About the USACV, Stegman said one of its goals is to provide ways for Consecrated Virgins to interact with one another. The group publishes a newsletter, holds a summer gathering and currently is improving its website to assist in that effort. "Many personal relationships are built among Consecrated Virgins in the country through these various means," Stegman said. The group's "very active e-mail prayer request chain" is another way the women stay in touch, she noted.
Wright said she knows of two other Consecrated Virgins in the Archdiocese of San Francisco but has not contacted them. "I am the first woman from California to get involved with the USACV which signals to me that these local Consecrated Virgins prefer to pursue their vocations quietly and I don't want to intrude upon them," Wright said.
"I can't fully anticipate what taking this path will mean for my life," Wright said. "Such understanding comes only with time. But I know that becoming a Consecrated Virgin is right because I've never felt more authentic or freer than I do now. Being a Consecrated Virgin provides a structure, a ‘container' if you will, for me to grow in love. My deepest hope in becoming a Consecrated Virgin is that I might be a sign of the intimacy that Christ seeks with each individual person."

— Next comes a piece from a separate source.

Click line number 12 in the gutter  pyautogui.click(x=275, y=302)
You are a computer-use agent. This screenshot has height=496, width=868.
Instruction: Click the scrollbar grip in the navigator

"What I wish for anyone, men as well as women, is the joy I've found in discovering what God wants for my life," Wright said. "If I were to offer advice to those exploring the question of where God is calling them, the first thing I would say is to examine the places where they feel themselves most strongly saying ‘no' to God and to look at the things that make them most afraid. It is through going into the places that we don't want to go that we create the most room for God to do his work."
By Tom Burke
From April 24, 2009 issue of Catholic San Francisco.